RI akan Banjir Impor Jagung Imbas Tarif AS: Peternak Bisa Untung, Petani Merana
Impor pertanian dari Amerika Serikat berpotensi menembus US$ 4,5 miliar per tahun. Hal itu karena pemerintah Negeri Paman Sam mewajibkan pemerintah Indonesia untuk meniadakan hambatan non tarif terhadap produk pertanian Amerika Serikat untuk mendapatkan tarif resiprokal umum sebesar 19%.
Seperti diketahui, salah satu syarat produk Indonesia mendapatkan tarif resiprokal adalah peningkatan nilai impor pertanian dari Amerika Serikat menjadi US$ 4,5 miliar. Angka tersebut lebih tinggi sekitar 55% dari realisasi impor pertanian asal Negeri Paman Sam senilai US$ 2,9 miliar pada tahun lalu.
"Penghilangan hambatan non tarif akan menciptakan free-flow produk pertanian Amerika Serikat ke Indonesia, salah satu komoditas yang akan masuk adalah Jagung. Sebab, harga jagung di dalam negeri kini 150% lebih tinggi dari harga jagung global," kata Soft Commodity Analyst Bloomberg Alvin Tai dalam Indonesia Palm Oil Conference, Jumat (14/11).
Alvin mengatakan harga jagung di Indonesia telah menembus Rp 6.000 per kilogram pada kuartal ketiga tahun ini. Menurutnya, angka tersebut setara dengan 150% lebih tinggi dari harga jagung yang datang dari Amerika Serikat.
Dia menjelaskan tingginya harga jagung di dalam negeri merupakan dampak dari ditutupnya keran impor jagung oleh pemerintah. Langkah tersebut diambil untuk melindungi petani jagung nasional, namun membuat peternak ayam di Indonesia harus menikmati harga pakan yang tinggi.
"Peniadaan hambatan non tarif akan membuka keran impor jagung dari Amerika Serikat dan membuat disparitas antara harga jagung Indonesia dan Amerika Serikat berkurang. Sebab, Amerika Serikat merupakan produsen jagung terbesar dunia. Hal ini akan menguntungkan bagi peternak ayam di Indonesia," katanya.

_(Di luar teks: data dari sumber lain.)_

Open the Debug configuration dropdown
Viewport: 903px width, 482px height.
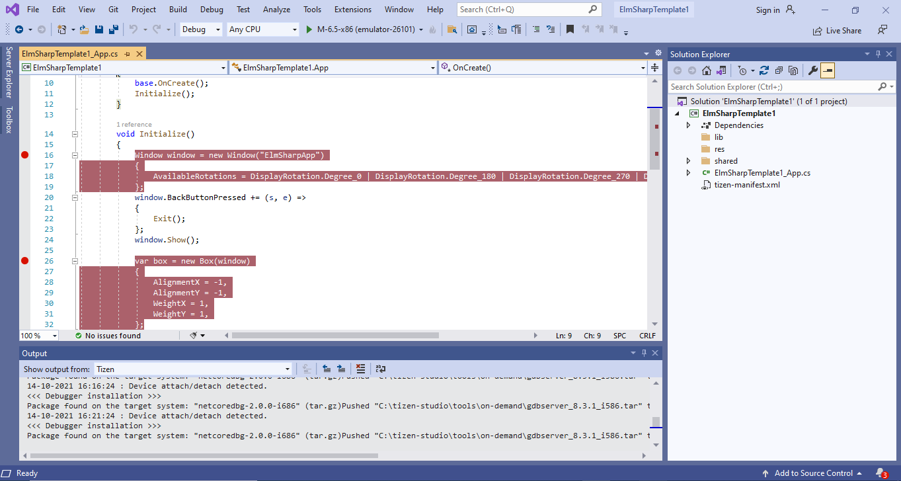(201, 30)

Petani Jagung Indonesia Khawatir Rugi
Di sisi lain, Asosiasi Petani Jagung Indonesia (APJI) mempertanyakan arah visi ketahanan pangan nasional menyusul kebijakan pembebasan bea masuk terhadap jagung asal Amerika Serikat. Langkah ini dinilai merugikan petani lokal dan dapat membuat mereka berhenti menanam jagung.

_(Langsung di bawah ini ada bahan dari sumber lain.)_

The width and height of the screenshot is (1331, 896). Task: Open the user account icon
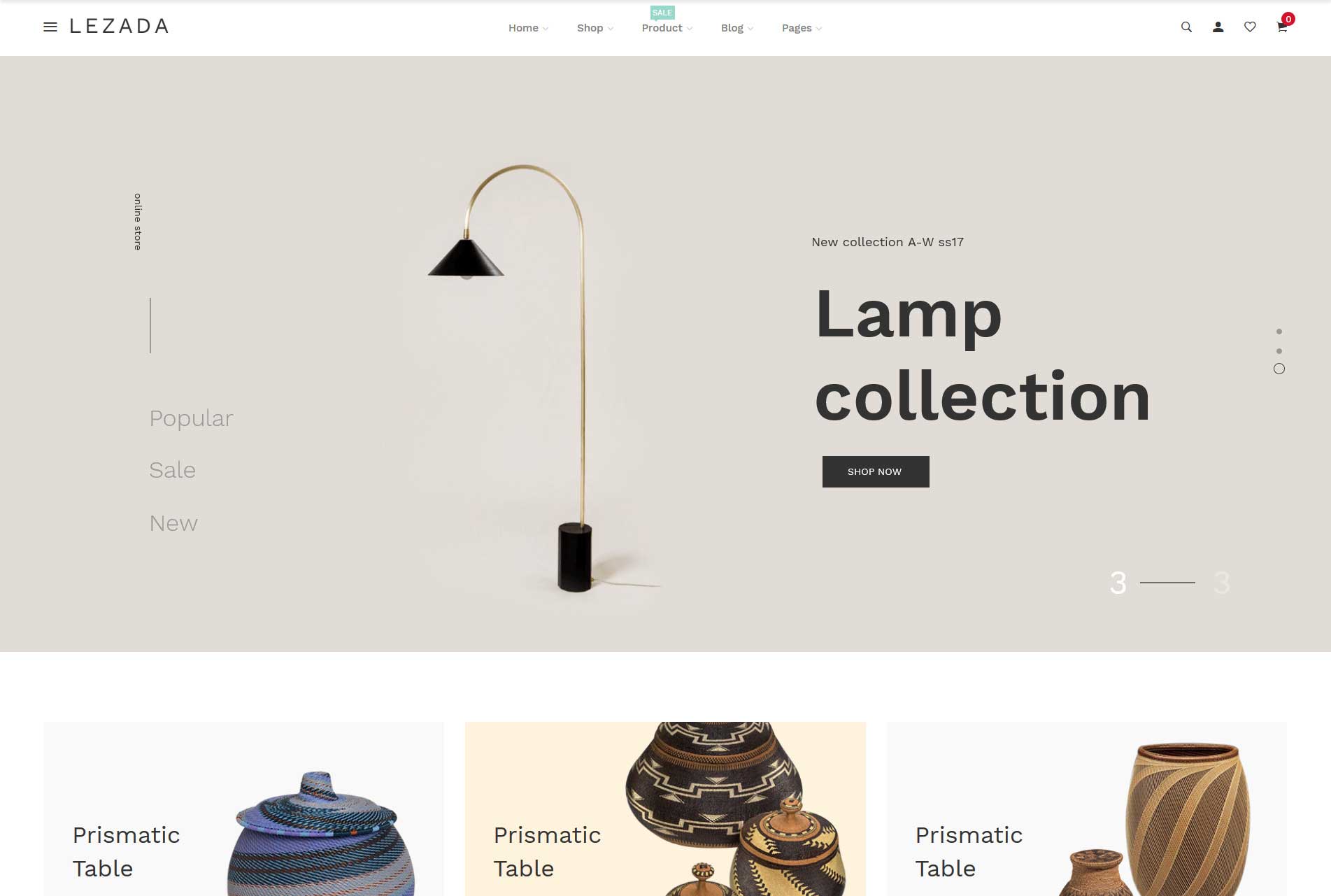[x=1218, y=27]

Ketua Umum APJI, Solahuddin menyebut rata-rata harga pokok produksi (HPP) jagung di dalam negeri berkisar Rp 4.000 hingga Rp 4.500 per kilogram. Sementara itu, jagung dari Negeri Paman Sam dijual sekitar Rp 3.500 per kg.

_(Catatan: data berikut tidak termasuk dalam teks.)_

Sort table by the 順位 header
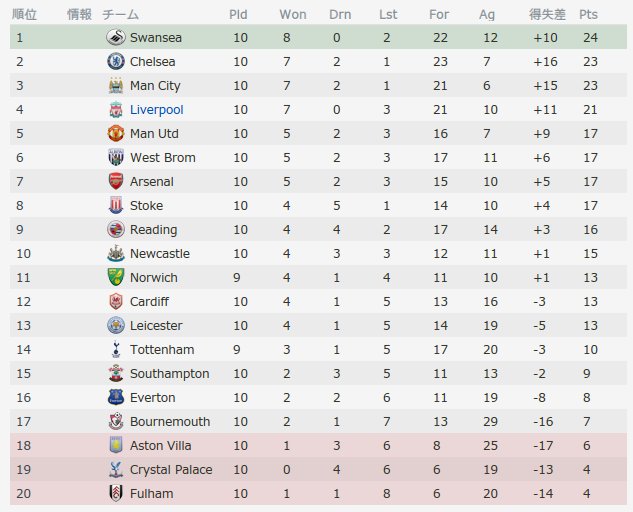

"Harga jagung di dalam negeri pasti akan turun menjadi Rp 3.700 per kg kalau jagung asal AS banyak di pasar. Masa petani masih mau tanam jagung wong jelas akan merugi. Pembebasan bea masuk jagung dari AS akan membahayakan keberlanjutan pangan kita," kata Solahuddin kepada Katadata.co.id, Kamis (31/7).
Menurutnya, daya saing jagung nasional masih kalah jauh dari produk impor karena tiga faktor utama yaitu efisiensi lahan, mekanisasi pertanian, dan keunggulan benih.
Mayoritas petani jagung lokal hanya mengelola lahan sempit, rata-rata 0,4 hektare. Sebaliknya, petani kecil di AS mampu menggarap lahan seluas 200 hektare. Dari sisi mekanisasi, satu petani di AS bisa memanen 90 hektare dalam satu hari
Sementara itu, 20 petani jagung di dalam negeri belum tentu dapat memanen lahan seluas 10 hektare dalam satu hari. Ia juga menyoroti penggunaan teknologi canggih dalam produksi jagung di AS.
"Belum lagi mereka menggunakan benih berteknologi tinggi yang telah mendapatkan perlakuan rekayasa genetik melalui teknologi nano," katanya.